2012-06-14 03:28:47 PM

Garet Garrett: Fart_Machine: Citizens United also breaks 100 years of legal precedent.

You bought that line? Try reading the opinion.


What precedents are they following?
 
2012-06-14 03:30:42 PM

George Walker Bush: Life is, and defending it is the only responsibility of our Federal Government. Fixing boo-boo's and coercing kids to crack a book is better and far cheaper if managed in local communities.


I don't entirely disagree ...but I do think the Federal Government (all citizens by proxy) should play a major role in the health and education of the nation.
 
2012-06-14 03:31:17 PM

MugzyBrown: Because Corporations are People dammit!

Corporations are people who have come together to form a legal entity.

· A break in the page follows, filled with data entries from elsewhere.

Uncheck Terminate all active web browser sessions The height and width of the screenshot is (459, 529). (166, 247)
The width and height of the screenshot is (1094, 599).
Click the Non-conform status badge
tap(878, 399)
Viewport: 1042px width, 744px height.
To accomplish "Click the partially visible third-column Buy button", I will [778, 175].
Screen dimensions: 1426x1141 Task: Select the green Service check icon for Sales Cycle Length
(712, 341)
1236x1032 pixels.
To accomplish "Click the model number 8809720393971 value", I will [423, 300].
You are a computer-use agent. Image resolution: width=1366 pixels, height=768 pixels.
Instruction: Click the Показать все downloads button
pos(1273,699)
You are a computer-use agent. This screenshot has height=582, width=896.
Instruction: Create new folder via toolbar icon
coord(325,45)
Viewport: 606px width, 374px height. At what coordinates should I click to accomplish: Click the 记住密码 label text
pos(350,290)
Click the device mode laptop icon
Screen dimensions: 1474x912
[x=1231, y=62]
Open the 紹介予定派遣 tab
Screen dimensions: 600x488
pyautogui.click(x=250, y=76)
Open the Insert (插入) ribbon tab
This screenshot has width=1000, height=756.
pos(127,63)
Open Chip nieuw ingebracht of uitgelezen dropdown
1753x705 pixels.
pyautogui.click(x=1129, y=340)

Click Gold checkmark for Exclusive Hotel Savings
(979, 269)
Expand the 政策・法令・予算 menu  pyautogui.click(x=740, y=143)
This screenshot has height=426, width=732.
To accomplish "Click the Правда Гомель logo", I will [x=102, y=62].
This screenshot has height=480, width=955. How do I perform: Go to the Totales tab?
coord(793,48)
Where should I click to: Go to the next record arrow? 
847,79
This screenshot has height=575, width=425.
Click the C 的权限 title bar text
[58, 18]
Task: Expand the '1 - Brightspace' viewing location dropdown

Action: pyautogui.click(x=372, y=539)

Would it make you feel better if the corporation itself didn't spend money on a candidate, but instead the stockholders just got in a big room, collected money from everybody and then spent it? Or do you feel people assembling is also not protected by the 1st amendment


Which is not the same as an individual person. And limiting funding by corporate entities is same as restricting freedom of assembly? LOLWUT?
 
2012-06-14 03:31:42 PM

Perlin Noise: jigger: And can you support your assertion that "money wins the argument every time" with some examples.

How about Wisconsin?


How about it? It was a redo of the same election held 16 months earlier between the same two candidates with pretty much the same outcome.
 
2012-06-14 03:32:53 PM

MugzyBrown: Because Corporations are People dammit!

Corporations are people who have come together to form a legal entity.

Would it make you feel better if the corporation itself didn't spend money on a candidate, but instead the stockholders just got in a big room, collected money from everybody and then spent it? Or do you feel people assembling is also not protected by the 1st amendment


People who insist that we can have a legal system that doesn't grant corporations basic rights as entities are either tilt-at-windmills libertarians or blinkered, foolish liberals. Rarely effective to try to convince them. In the latter's case, they'll laud Wikipedia for opposing SOPA and be outraged at the suggestion that the New York Times Co. should have no 1st Amendment rights while saying that Exxon should be muzzled, all without a trace of self-awareness.
 
2012-06-14 03:33:02 PM

Garet Garrett: Um, that's not taking the money out.


I'm am not so stupid as to believe that money is not needed. Private interest money is obviously what I am talking about.
 
2012-06-14 03:34:21 PM

Fluorescent Testicle: So, if I'm understanding this thread correctly, there are several Farkers who

agree with the ACLU and think that Citizens United was a good idea. Please tell me that I just need more coffee and that you're not really that migraine-inducingly stupid. Bloody hell.

Why do you think the ACLU is so stupid?